There is plenty of research out there that concludes how classroom management is the culmination of motivation, communication, and discipline. I think that one of the reasons why these elements have been observed to fit into the larger concept of classroom management is because each of them respects the dignity of the instruction process and the children that partake within it. Motivation is a critical element in the setting of classroom management. Children have to want to abide by the system being outlined. They have to have some leve of "buy in." No concept of classroom management can function without children being motivated to accept their presence in the classroom as a good thing. Communicating this is essential. Teachers have to communicate with the students the structure of the classroom, its management, and how both are essential to the learning process. It is here where student "buy in" becoomes essential. If students can buy what is being sold, there is a greater vision of classroom management being achieved. Part of this comes from individual rapport with the teacher. It is here in which motivation can be evident.
Classroom management is not entirely successful if motivation is extrinsic. At some point, "carrots" will run out and teachers will be left with no rewards to give. There are only so many pieces of candy or iTunes cards one can give. In the final analysis, it comes down to an intrinsic notion that the student feels galvanized to be part of that learning environment. Teachers who are successful probably use motivation a great deal. Sometimes, this motivation can be on a larger scale, where teachers are effective communicators to their students. Yet, I feel that more of the times, this motivation is individualistic and intimiate, where the child feels that their voice is validated. In this, motivation becoes a larger part of the classroom management approach. Students have to feel, on some level, that they are emotionally engaged with the teacher and with the classroom setting. If they do, motivation fits into the larger classroom management dynamic.

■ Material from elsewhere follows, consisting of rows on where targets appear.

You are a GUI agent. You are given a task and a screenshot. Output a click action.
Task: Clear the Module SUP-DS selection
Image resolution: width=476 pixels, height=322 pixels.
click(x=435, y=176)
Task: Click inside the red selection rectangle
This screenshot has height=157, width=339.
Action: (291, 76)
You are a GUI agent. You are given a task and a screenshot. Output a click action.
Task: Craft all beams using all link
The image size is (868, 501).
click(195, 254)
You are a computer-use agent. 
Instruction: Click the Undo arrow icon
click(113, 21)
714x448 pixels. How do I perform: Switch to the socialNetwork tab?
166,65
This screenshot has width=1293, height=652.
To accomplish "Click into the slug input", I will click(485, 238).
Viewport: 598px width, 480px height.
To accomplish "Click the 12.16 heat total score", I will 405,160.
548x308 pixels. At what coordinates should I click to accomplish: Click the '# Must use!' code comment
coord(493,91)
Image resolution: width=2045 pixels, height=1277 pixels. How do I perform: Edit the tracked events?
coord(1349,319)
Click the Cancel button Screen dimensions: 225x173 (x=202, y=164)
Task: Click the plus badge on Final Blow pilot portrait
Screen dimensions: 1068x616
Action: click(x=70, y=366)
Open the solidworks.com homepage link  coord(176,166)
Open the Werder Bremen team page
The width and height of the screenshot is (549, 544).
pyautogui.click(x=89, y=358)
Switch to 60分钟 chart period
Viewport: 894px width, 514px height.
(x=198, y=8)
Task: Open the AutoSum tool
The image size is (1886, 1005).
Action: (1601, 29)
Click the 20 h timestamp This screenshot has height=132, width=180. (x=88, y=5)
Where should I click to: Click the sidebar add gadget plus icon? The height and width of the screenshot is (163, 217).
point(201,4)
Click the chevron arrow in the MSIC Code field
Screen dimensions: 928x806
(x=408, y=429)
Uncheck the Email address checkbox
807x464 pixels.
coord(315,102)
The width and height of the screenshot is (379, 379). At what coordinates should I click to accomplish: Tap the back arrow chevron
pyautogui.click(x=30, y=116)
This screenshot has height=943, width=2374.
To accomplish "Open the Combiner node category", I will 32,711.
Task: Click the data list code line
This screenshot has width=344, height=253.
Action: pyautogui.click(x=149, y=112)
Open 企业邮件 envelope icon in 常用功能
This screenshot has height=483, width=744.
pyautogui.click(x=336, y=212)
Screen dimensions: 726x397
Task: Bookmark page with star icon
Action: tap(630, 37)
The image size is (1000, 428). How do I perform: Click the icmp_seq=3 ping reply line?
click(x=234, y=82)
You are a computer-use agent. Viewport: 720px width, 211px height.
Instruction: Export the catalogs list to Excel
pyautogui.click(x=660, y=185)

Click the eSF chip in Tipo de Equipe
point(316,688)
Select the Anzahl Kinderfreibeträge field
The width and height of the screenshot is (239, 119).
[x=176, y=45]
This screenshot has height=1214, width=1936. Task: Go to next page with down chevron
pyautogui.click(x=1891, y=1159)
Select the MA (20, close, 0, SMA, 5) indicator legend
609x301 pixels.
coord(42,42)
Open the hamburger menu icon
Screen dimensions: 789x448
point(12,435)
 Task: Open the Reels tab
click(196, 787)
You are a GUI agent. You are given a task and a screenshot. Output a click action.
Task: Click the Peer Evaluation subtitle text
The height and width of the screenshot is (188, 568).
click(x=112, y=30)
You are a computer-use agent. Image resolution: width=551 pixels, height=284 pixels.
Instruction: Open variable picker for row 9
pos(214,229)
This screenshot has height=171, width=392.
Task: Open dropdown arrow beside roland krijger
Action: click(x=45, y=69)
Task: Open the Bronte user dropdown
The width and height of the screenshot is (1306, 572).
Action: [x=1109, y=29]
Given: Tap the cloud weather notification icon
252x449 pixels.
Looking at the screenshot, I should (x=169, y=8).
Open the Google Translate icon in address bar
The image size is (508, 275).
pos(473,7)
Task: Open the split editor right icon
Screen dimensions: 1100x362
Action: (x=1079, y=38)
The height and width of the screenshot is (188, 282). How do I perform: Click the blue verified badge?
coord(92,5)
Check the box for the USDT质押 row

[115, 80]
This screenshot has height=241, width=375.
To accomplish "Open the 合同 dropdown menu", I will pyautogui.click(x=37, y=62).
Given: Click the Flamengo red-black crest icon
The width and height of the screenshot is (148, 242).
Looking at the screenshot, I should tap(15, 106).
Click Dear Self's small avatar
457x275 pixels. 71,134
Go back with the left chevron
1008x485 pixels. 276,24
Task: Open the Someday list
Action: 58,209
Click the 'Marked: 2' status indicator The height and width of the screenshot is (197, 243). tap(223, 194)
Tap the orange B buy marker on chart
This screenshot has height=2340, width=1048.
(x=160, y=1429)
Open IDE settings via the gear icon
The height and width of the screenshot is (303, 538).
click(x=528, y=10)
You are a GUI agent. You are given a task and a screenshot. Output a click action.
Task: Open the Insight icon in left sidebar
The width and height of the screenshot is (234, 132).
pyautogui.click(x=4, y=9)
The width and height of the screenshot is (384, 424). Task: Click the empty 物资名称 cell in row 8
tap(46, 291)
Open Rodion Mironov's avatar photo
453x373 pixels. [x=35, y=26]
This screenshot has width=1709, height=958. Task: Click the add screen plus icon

Discipline becomes an important part of this dynamic. Discipline is not necessarily seen as punishment, as much as it is a commitment to the structure of the classroom as part of the instructional process. Students have to know that the teacher "buys" what is being sold. If the motivation and communication pieces are valid, then the student has to know that the teacher will honor those if those promises are broken. A student must realize this and can only realize such a reality if the teacher shows that they are willing to commit to it. It is here in which discipline is seen and it is here in which discipline is essential. All three elements thus fit into the larger construction of classroom management.